For instance, in the recent Ascend BPA RFI for enterprise-level cloud acquisition, it is not clear why, in the face of existing Federal Supply Schedule (FSS) contracts covering these types of services, the General Services Administration (GSA) is seeking duplicative multiple-award BPAs. In effect, after FSS contractors negotiate and administer their FSS contracts, they will compete for and manage a generic, government-wide multiple award BPA, and, then compete for and manage task orders issued under BPAs. Moreover, to secure a BPA, contractors will have to commit to competing for 75 percent of the task order requirements issued under the BPA, even if they do not wish to provide them. It is not clear what, if any, benefits are derived from these administrative redundancies.
The Reality of Compliance – Because the Government faces an onslaught of asymmetric cyber-attacks from international competitors, the nation has been prompted to build what one conference panelist called an enduring advantage.
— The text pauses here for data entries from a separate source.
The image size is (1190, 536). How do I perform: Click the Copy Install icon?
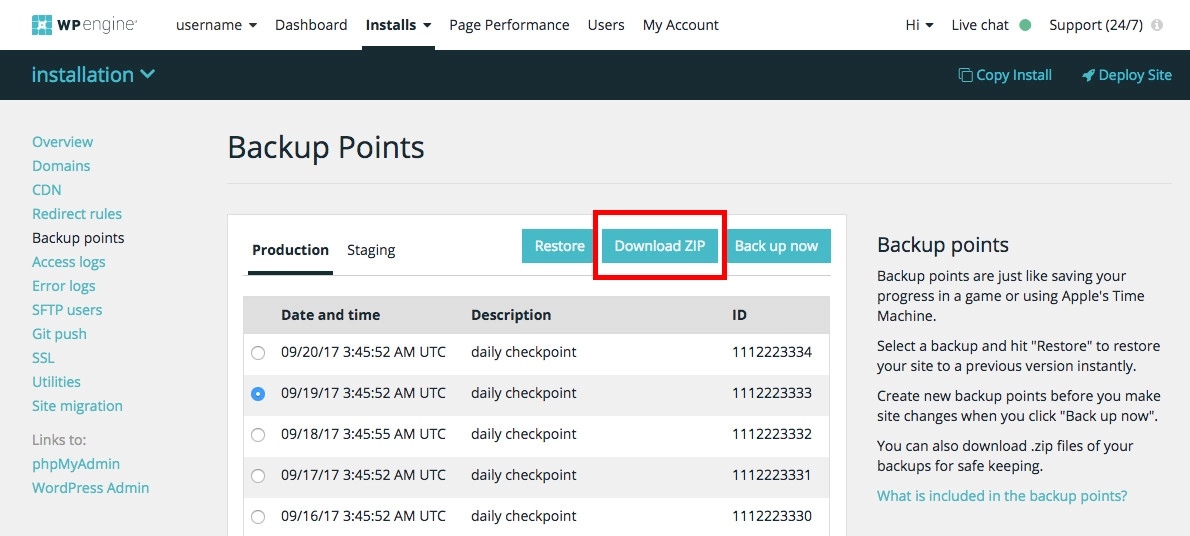(965, 75)
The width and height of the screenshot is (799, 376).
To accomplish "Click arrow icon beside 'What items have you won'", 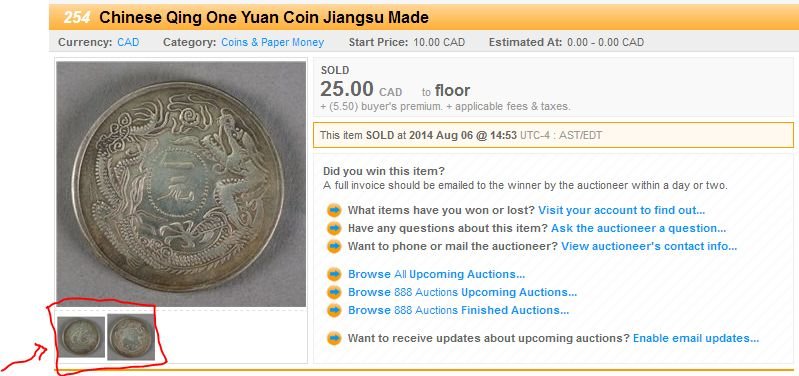I will pos(334,210).
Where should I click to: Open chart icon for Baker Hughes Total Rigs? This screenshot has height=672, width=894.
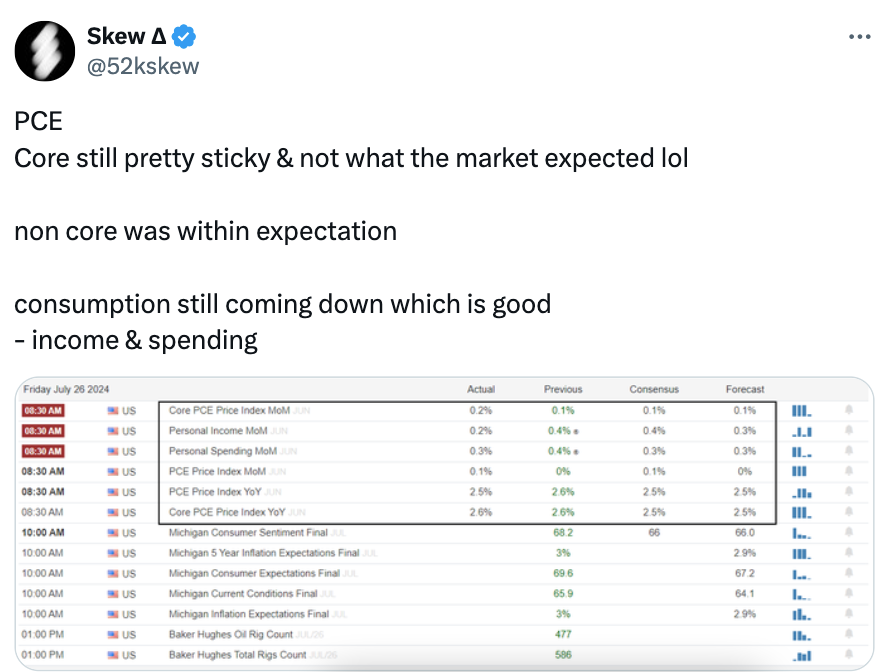(x=801, y=655)
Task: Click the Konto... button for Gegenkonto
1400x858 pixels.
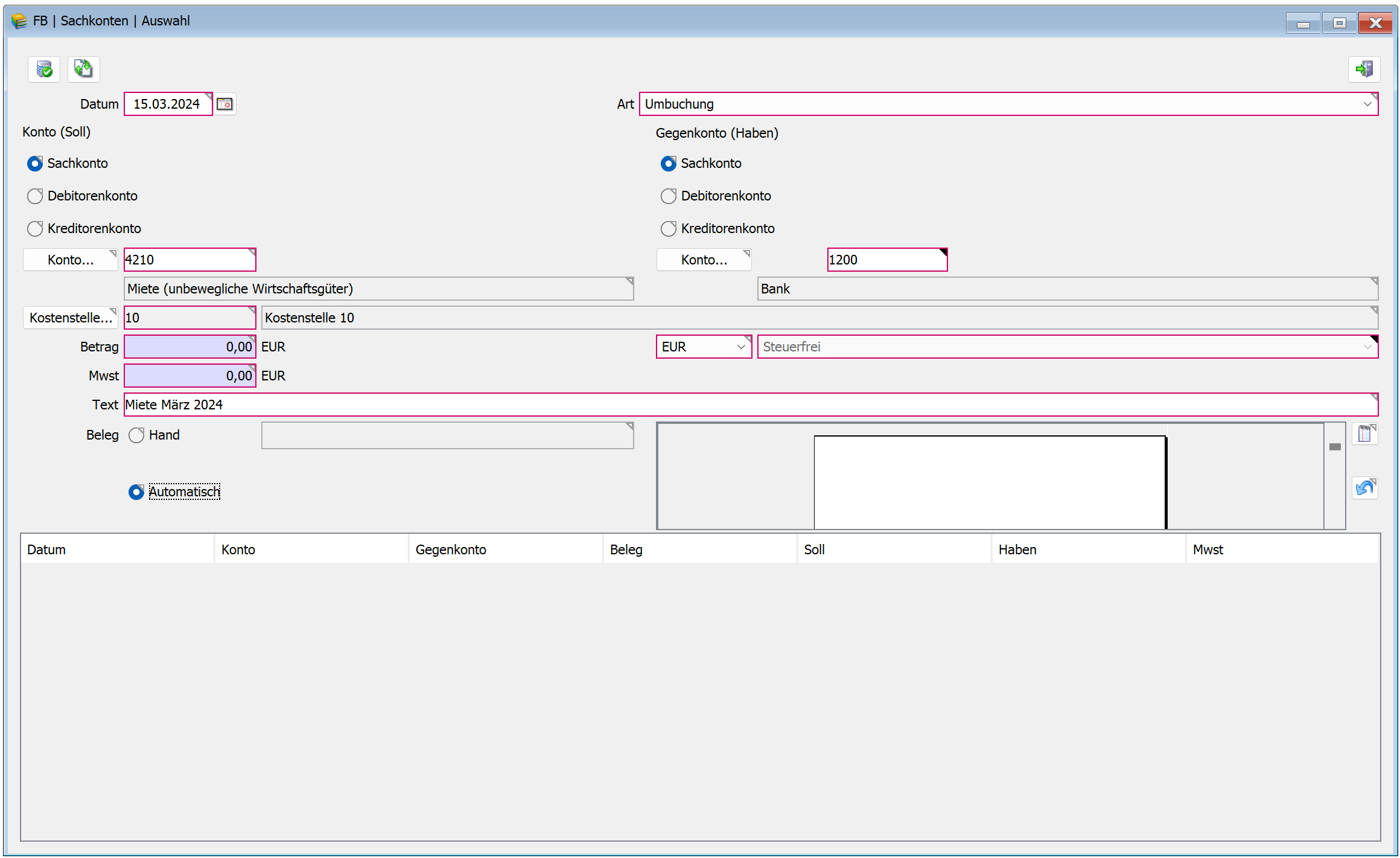Action: coord(704,260)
This advantage recognizes that international competitors understand the various channels where important data reside, and thus, components of platforms must be secured so as not to serve as an attack vector.
It is important for our nation’s leaders to think this way, but, in the context of other programs, it prompts questions of alignment. During the conference, members heard from representatives of FedMall, GSA Advantage!, and the GSA Commercial Platforms Program. One conclusion drawn early on in their respective presentations is the fact that the Government has outstanding individuals working on these programs. They are mission- and data-focused, driven to maximize efficiency, and committed to enhancing the customer experience of all stakeholders in their programs.
Still, the three programs appear to have significant overlap, and aside from complexity and duplication issues, they beg the question: what is the strategy for compliance?
Equitable Price Adjustments and the Health of the Industrial Base – Finally, we could not end this blog without acknowledging GSA’s efforts to assist the stability of the industrial base during the current inflation challenges. Loosening the Equitable Price Adjustment (EPA) proposal process to allow contractors to address historic supply chain price increases held the promise of maintaining the health of the Government’s industrial base. Unfortunately, although the policy is in place, there are challenges in its implementation.
Specifically, contractors, like our members, are experiencing significant, often months long, delays in EPA proposal implementation. It appears that, in some cases, the unintended consequence is that a streamlined policy intended to speed change and stabilize the Government’s industrial base has been implemented in a manner that increases requirements and burdens on the industrial base.
The foregoing is but a sampling of the issues the procurement community faces as we enter summer. Over the course of the coming weeks, especially as we race toward Congressional recesses and the midterm elections, the Coalition will monitor these issues and apprise you of what unfolds.